In 1861-3, a new Stepney Union workhouse intended to accommodate up to 800 inmates was erected at the west side of St Leonard's Street, Bromley-by-Bow at a cost of over £30,000.
The foundation stone was laid at a ceremony on October 18th, 1861. A history of the Stepney Union was recounted and children from the Limehouse institution sang a psalm.
The three-storey main building was constructed of brick and had a T-shaped layout with its main facade facing to the south. At the center were administrative offices and the Master's accommodation, with male and female accommodation in wings at each side. A dining hall and chapel were to the rear and a separate hospital block was to the west of the workhouse.

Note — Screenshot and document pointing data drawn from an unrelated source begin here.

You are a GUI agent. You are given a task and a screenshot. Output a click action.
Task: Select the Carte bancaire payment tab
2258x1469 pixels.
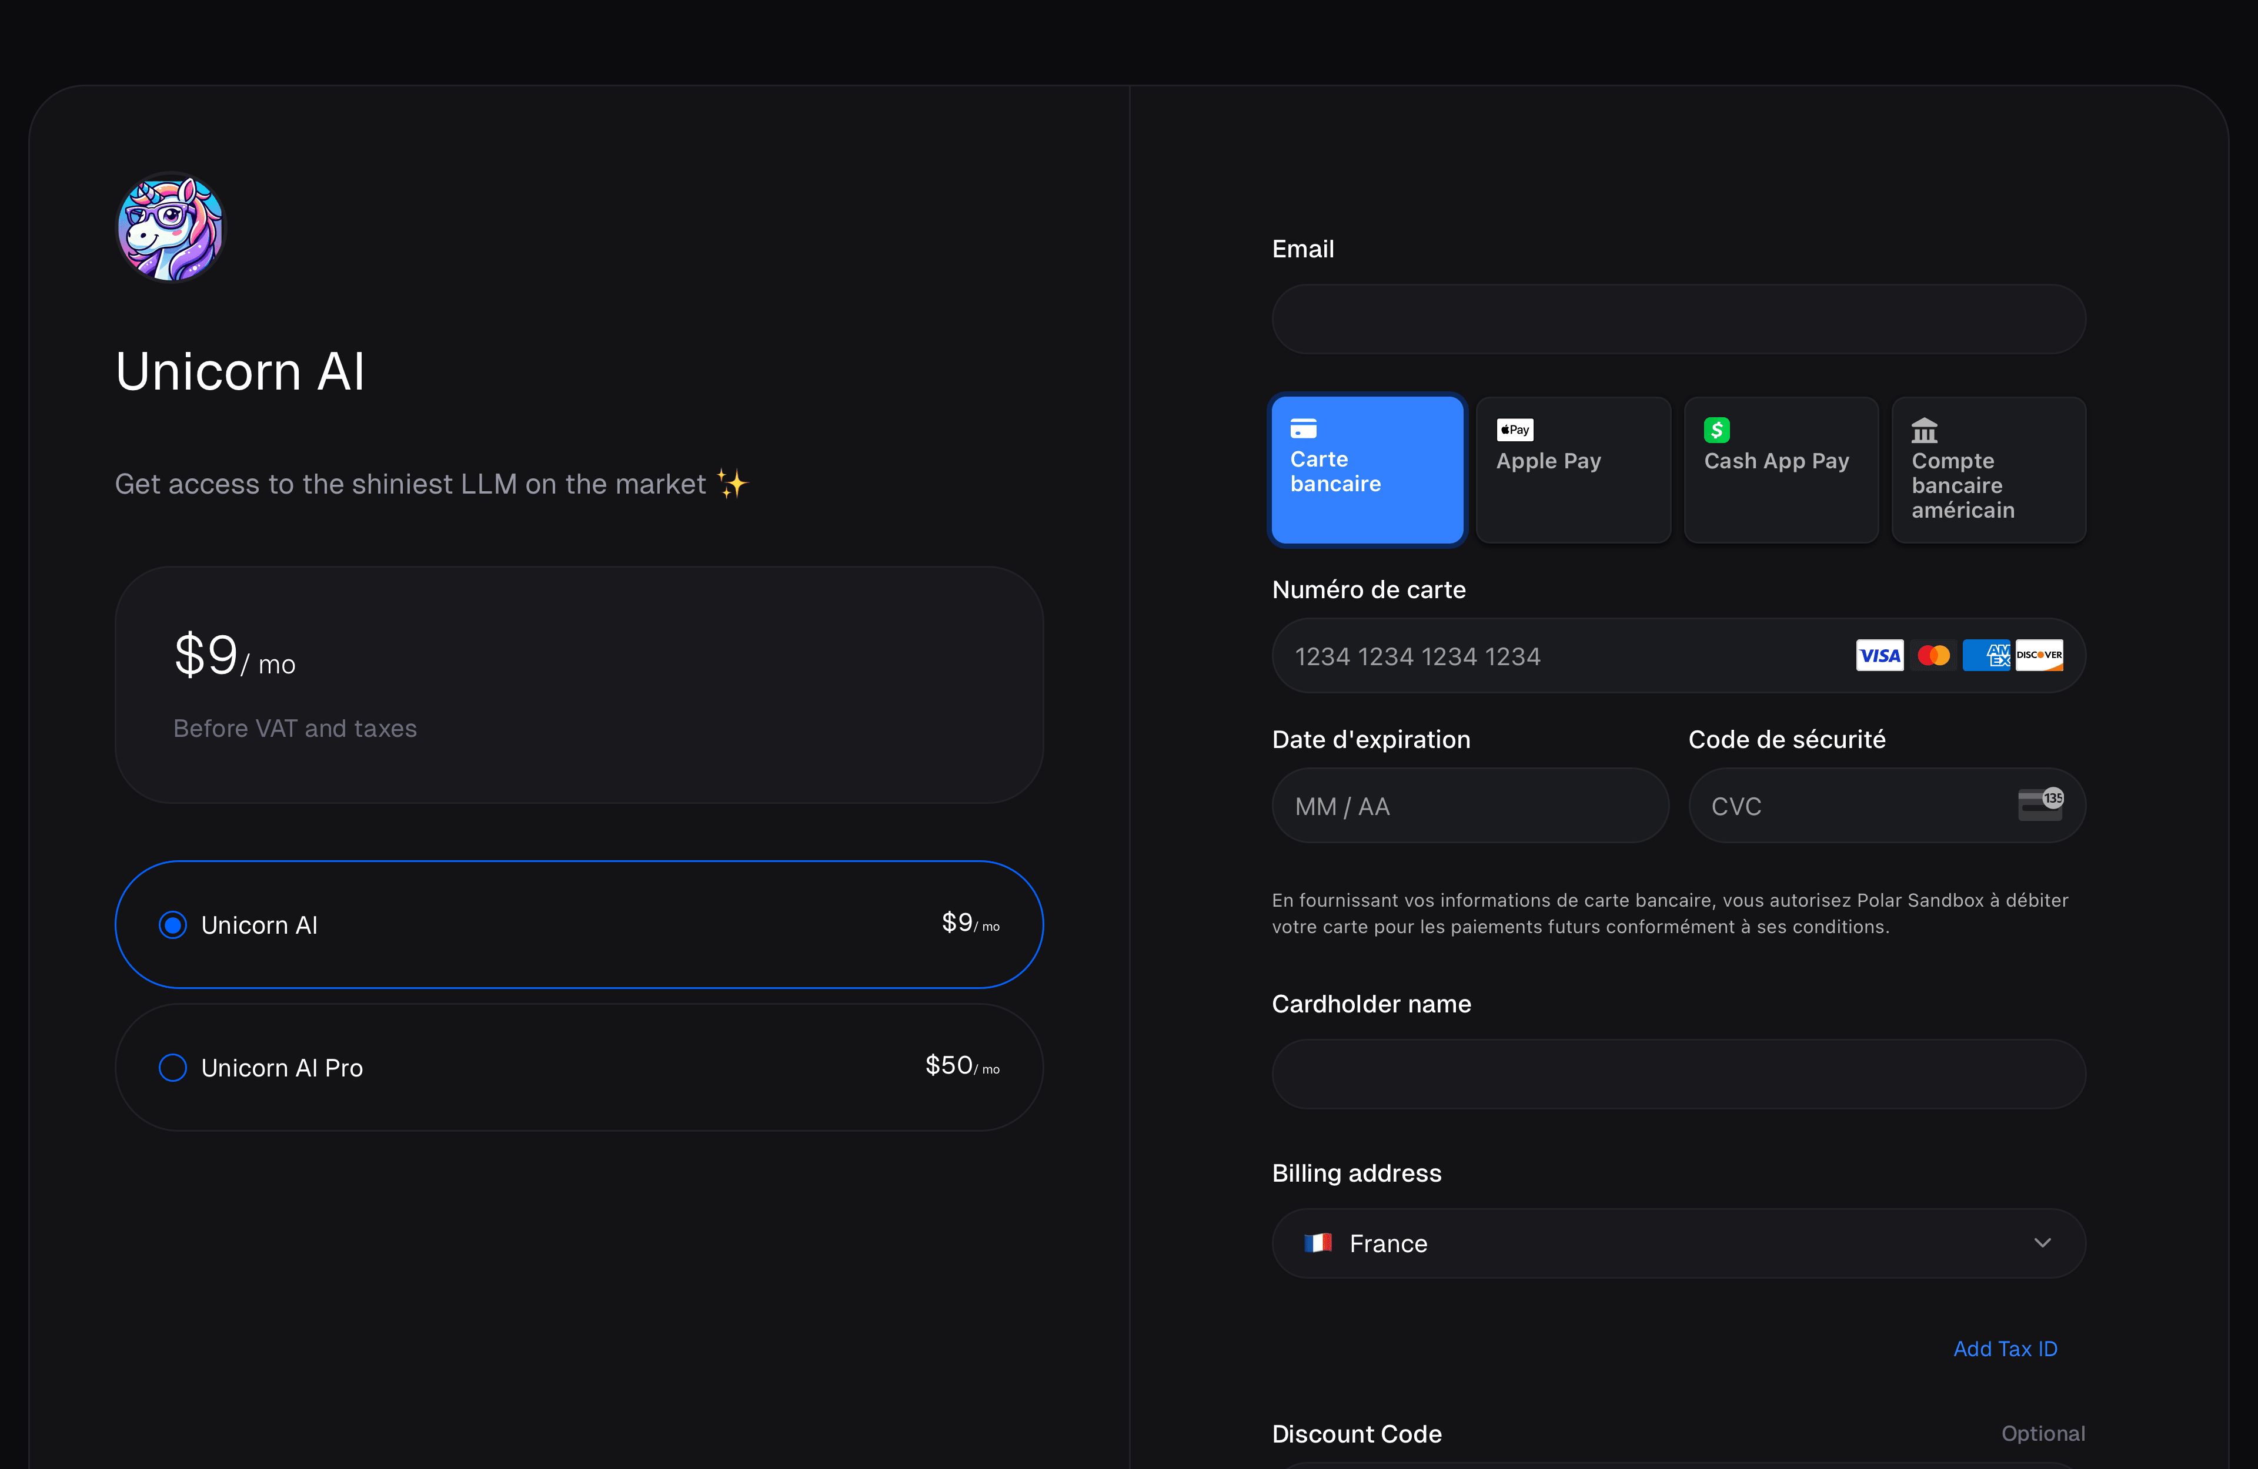(1366, 469)
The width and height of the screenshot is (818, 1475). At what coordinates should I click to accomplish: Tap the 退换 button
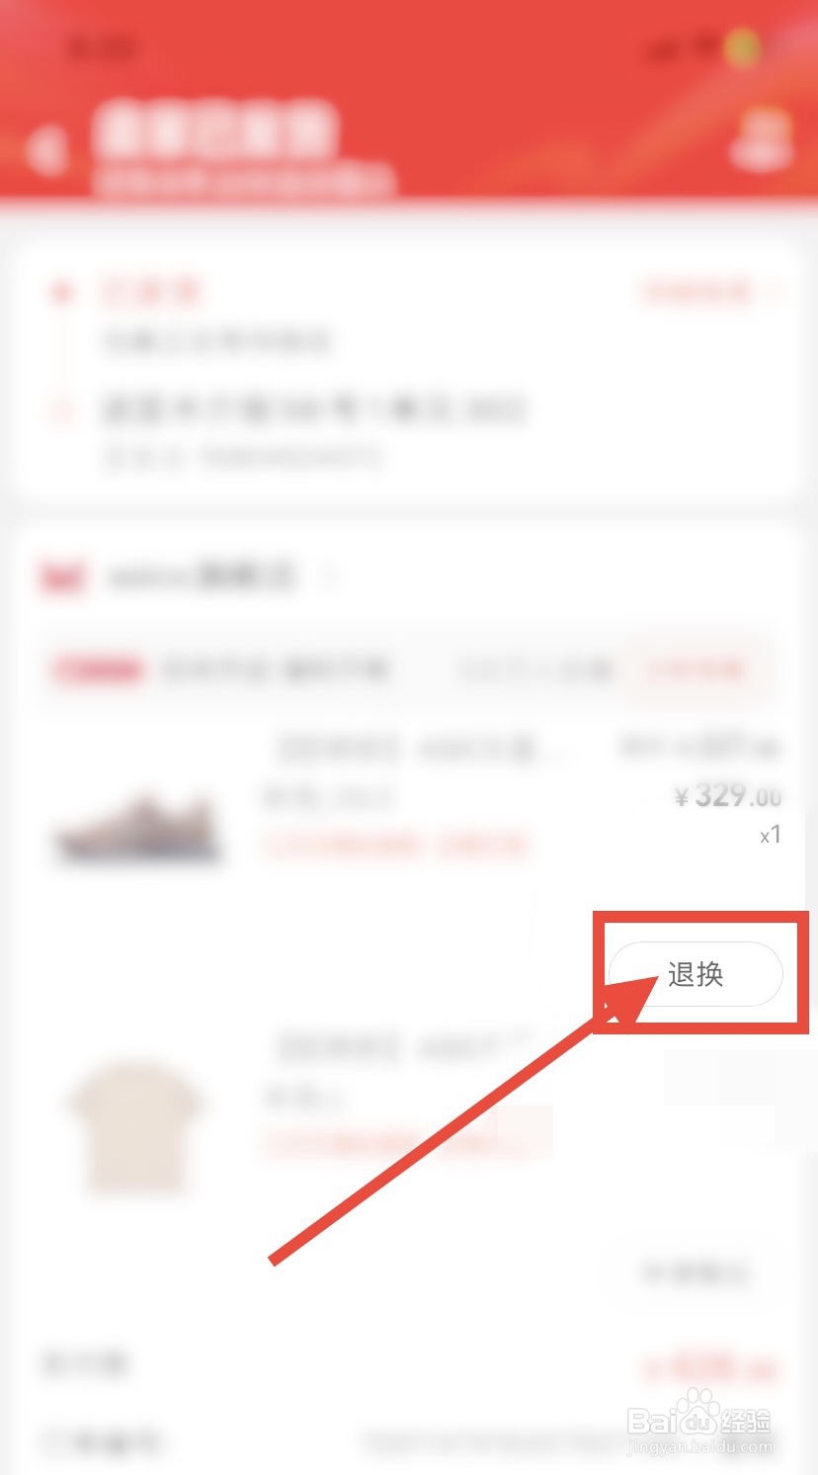695,974
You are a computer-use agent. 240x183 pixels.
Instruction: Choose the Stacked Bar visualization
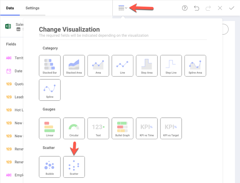pos(50,65)
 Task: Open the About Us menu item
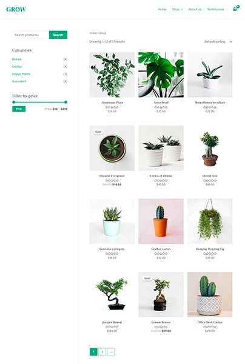(195, 9)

On April 18th, additional works were carried out to prevent inmates climbing over the workhouse walls at the south and escaping across the railway lines.
The building opened on March 30th 1863 and local ratepayers were invited to inspect the premises and its gas lighting.
The first Master of the establishment was to be James Hall but the Guardians changed their minds after hearing that he had been dismissed from his previous post because of drunkenness. John Watson took up the post.
The workhouse location and layout is shown on an 1869 OS map:

Stepney workhouse site, 1869

Stepney main building from the south-west, c.1938.
In 1868, the recently formed Metropolitan Asylums Board set up six new Sick Asylum Districts for the purposes of providing hospital care for the poor on separate sites from workhouses. One of the new Districts was the Poplar and Stepney Sick Asylum District and comprised the area covered by the two poor law unions. Soon afterwards, the new District erected a large hospital at Devon's Row in Bow to which sick paupers from Poplar and Stepney were from then on admitted.
Stepney was involved in several further reorganizations of poor law administrative areas. From 1921-5 it was known as the Parish of Limehouse, then from 1925 a new Stepney Union was set up comprising Mile End Old Town, St George in the East, and Whitechapel.
In 1922, several hundred Stepney unemployed stormed the building to protest against the rates of outdoor relief in Stepney which were lower than those in the neighboring Poplar Union.
The buildings suffered bomb damage during the Second World War with the western part of the original building and an 1893 annex being destroyed. After the war, Bromley House as it became known was used to house homeless families. The premises were closed down in March 1966 and demolished the following month to make way for an elderly persons' home.